My sister Frances who was 9yrs younger would eventually be asking my Mother where her room was because it was only a 2 bedroom flat and we'd be sharing a room by then.  My Mum told this story later on as she did other stories of our childhood which I'm very grateful for, her sense of humour and love for her family.  Another story was of when we used to stay in Dunsinane Drive, Letham, Perth, 1950's, a council housing scheme, and the Dobie brothers bullied me when playing out in the street, and I'd go running in the house, greetin (crying).

me aged 3 or 4 in kilt
I'd be about 4 years old so don't remember this.  My Mother said that my Dad taught me to box so as to defend myself from the bully boys and after this they ran in greetin tae their Maw.  And then she complained to my Mum about me bullying them.  She was very proud of my ability to stand up to the bully boys and to girls who would challenge me to fight in the Caley (Caledonian) Road Primary School girls playground.  This happened a few times and I had a seconder, a friend who stood with me, but the challenger never turned up to fight.

I was thinking of the 'Go to your room' scenario in relation to what's happened regarding the DClinPsy programmes at both Glasgow and Edinburgh Universities.  In effect I've been sent to my room, banished, silenced, for speaking my mind and defying the patriarchy.  With Glasgow it was because I left the CUSP user/carer group end of December 2014 after being bullied, ganged up on by members when Gumley wasn't there, and complained about it.  
me aged 10

me with favourite comic at the time
Gumley spoke about this on 4 July 2017 in his office at the MH & Wellbeing Unit, how it was very difficult after I left CUSP.  I had said to him that he shouldn't infantilise the members or trainees.  This is a problem, assuming that DClinPsy students and people with "lived experience" of MH challenges, don't have full capacity.  Since then he has stopped speaking to me and Prof McLeod has banished me from any involvement in their DClinPsy programme.  Sent to my room permanently for having an opinion and not putting up with infantilisation.

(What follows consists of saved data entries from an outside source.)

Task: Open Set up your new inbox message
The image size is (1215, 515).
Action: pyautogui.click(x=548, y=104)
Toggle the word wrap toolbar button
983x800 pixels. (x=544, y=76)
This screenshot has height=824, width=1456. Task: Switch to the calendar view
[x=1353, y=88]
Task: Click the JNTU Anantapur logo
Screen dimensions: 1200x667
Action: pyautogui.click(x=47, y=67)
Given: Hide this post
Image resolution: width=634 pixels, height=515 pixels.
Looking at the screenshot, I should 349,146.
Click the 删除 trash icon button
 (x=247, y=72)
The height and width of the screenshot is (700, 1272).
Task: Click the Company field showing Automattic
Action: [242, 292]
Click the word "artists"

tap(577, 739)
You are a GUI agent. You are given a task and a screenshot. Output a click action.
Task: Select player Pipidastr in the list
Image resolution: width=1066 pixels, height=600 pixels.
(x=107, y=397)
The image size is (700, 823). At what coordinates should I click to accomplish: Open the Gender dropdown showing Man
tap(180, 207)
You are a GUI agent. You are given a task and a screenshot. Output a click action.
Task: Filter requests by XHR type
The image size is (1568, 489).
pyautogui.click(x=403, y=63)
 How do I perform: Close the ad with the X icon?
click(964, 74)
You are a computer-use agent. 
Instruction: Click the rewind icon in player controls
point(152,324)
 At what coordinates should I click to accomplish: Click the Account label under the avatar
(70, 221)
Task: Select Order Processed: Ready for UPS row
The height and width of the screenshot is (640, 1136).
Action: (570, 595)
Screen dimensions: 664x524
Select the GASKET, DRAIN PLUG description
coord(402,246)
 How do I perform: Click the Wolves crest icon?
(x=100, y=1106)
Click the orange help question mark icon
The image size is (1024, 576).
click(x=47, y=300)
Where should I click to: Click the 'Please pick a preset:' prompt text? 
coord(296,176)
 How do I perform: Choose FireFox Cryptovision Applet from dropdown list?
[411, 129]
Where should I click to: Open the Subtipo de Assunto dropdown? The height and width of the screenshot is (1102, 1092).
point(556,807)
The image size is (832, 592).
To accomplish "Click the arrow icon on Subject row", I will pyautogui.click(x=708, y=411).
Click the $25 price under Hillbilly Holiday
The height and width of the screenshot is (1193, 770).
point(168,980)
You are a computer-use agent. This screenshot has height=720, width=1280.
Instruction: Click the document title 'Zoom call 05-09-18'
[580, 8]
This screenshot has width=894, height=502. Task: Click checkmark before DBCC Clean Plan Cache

As for Edinburgh DClinPsy, I'd left the user/carer group APEX early 2015 and had complained about it on twitter, the facilitation by the men at the top, the misogyny.  Inbetween times I tried to do a PhD Clinical Psychology at Edinburgh but that fell through, my unconditional offer withdrawn after I rejected the supervision by Prof Schwannauer which was both unsupportive and undermining.  I was set up to fail.  Formal mentor Gumley did not help the situation and it was after this that he raised a complaint which resulted in my banishment. 
me eating an orange before playing outside

I returned to Edinburgh DClinPsy APEX after this but it wasn't a positive experience.  Again I was being silenced at meetings, there was a resistance to my independent, survivor Mother voice, and a preference for dominant males having their say, as before.  (they seem to prefer victims)  So I retired to my room before being sent there.  Clinical Psychology academics and practitioners prefer to work with people who have reduced capacity and don't challenge the status quo.  In my experience they are not able to work on a level playing field with people who have survived psychiatric treatment and are independent thinkers.

I was very fortunate to have a good Father who wasn't heavy handed, I didn't stay in my room for long, had many opportunities for play before puberty set in and I grew into a woman, in my own time.  Memories of my childhood are happy ones, adventures and games with friends who were boys and girls.  I remember it as being free to explore and to develop a curious mind, open to learning and self-expression, returning to the safety and security of a loving home.
 

my lovely Mother Anne Patterson [1929-1998]
me with Mum Anne and Dad William Patterson 1953 at Kingswell Terrace, Perth
from Jeff Hawke facebook page

link to Amazon page Overlord

wee sister Eva c1969 when she was 3
My mum took my sister Eva to a photographer for this photo since there weren't any photos of her as a baby as by this time my Dad was stuck in London after his Jeff Hawke contract was terminated by Daily Express.  Eva's wearing a dress made by our Mother, in either blue or pink, she had two of them in that style, as I remember.  My Mum was a skilled seamstress.